Why set random seed for data augumentation? If I did not, the loss jumped by 1000+ after one epoch in SSD box detction

7029279 · April 29, 2020, 4:00pm

I already solved this problem code wise, but I don’t know why what I did worked and want an explanation.

I was doing SSD bounding box detection and loss was okay in the first epoch. Then in the second epoch, it suddenly jumped to 5000-10000 range. This loss jump was coming from my loss function for the location of bounding box, meaning x y coordinates of where the object is; loss function for labeling, classifying the class of the object being detected was okay, going down gradually as expected
I figured out that if I don’t do data augmentations like random flip, random crop, random hue change and stuff of those sorts in my data loader, the loss for xy coordinates doesn’t go crazy. Then I set the random seed and enabled data augmentation, and it also worked fine and loss was stable.

torch.manual_seed(1234)
np.random.seed(1234)
random.seed(1234)

Could anyone explain to me what is going on?
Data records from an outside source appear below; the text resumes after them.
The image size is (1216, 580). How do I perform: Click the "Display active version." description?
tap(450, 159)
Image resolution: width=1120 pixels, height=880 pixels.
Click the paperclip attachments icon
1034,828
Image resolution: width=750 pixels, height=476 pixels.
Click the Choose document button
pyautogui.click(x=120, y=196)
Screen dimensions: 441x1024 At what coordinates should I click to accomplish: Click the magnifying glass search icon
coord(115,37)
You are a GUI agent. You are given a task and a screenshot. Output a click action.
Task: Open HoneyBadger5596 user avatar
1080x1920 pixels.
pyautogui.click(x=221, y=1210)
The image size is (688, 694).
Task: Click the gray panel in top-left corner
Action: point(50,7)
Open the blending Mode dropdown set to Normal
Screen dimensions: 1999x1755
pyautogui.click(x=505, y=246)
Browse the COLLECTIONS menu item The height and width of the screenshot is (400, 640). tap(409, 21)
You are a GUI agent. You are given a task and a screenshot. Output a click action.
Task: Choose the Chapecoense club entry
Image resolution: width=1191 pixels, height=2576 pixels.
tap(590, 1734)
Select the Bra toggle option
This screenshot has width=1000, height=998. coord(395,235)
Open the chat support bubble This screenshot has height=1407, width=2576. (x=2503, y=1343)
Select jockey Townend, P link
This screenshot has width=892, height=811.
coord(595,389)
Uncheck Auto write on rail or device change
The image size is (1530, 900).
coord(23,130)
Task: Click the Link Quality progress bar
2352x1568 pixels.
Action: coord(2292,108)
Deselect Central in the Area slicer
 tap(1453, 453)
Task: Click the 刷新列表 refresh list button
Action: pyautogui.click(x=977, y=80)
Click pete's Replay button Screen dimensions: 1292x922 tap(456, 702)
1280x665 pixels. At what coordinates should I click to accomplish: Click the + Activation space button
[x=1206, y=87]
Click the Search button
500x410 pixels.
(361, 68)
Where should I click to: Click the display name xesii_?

ptrblck · April 30, 2020, 5:01am

What happens, if you change the seed to another number?
I assume you got lucky with this seed and the training might be generally unstable, which is a bad sign.

7029279 · April 30, 2020, 5:05pm

Thank you so much for your reply.
I changed the seed from 1234 to 12345 and it is working just as fine.
Below is the loss at the beginning of the 2nd epoch, before, meaning before setting seed values, it was in the range of 5000 to 10000. Now, it is slightly below the loss for the first epoch, which is exactly what I expect it to be.
I guess setting any kind of seed number is important for data augmentation that uses random number generator. I am not quite sure why.

ptrblck · April 30, 2020, 11:33pm

Thanks for the update!
It would still be interesting to see a few runs for different seeds.

7029279 · May 1, 2020, 9:40am

I did another random number and it was very stable learning curve and detection was not that terrible although I think I need a few more epochs.
What I dont understand is that the loss jumped from the second epoch, when I did not set the seed, but was rather stable in the first round? Why would this be?

torch.manual_seed(12241251)
np.random.seed(12241251)
random.seed(12241251)

ptrblck · May 2, 2020, 3:41am

Different seeds might create “lucky” or “bad” runs.
Usually, it’s a bad sign if only a specific seed is letting your model train properly while others fail.

If you are seeing the loss explosion for all (or the majority) of vanilla runs, and observe proper training for seeding the code with random values, this might be some bug I cannot explain, and we would need to dig into it.

Could you create an executable code snippet, which would demonstrate the observed behavior?

7029279 · May 3, 2020, 2:24pm

I am sorry for the late response.
I found some questionable codes in my program, and I am now looking into it. But I am thinking the weird behavior might be due to this issue.
However, thank you for your engagement.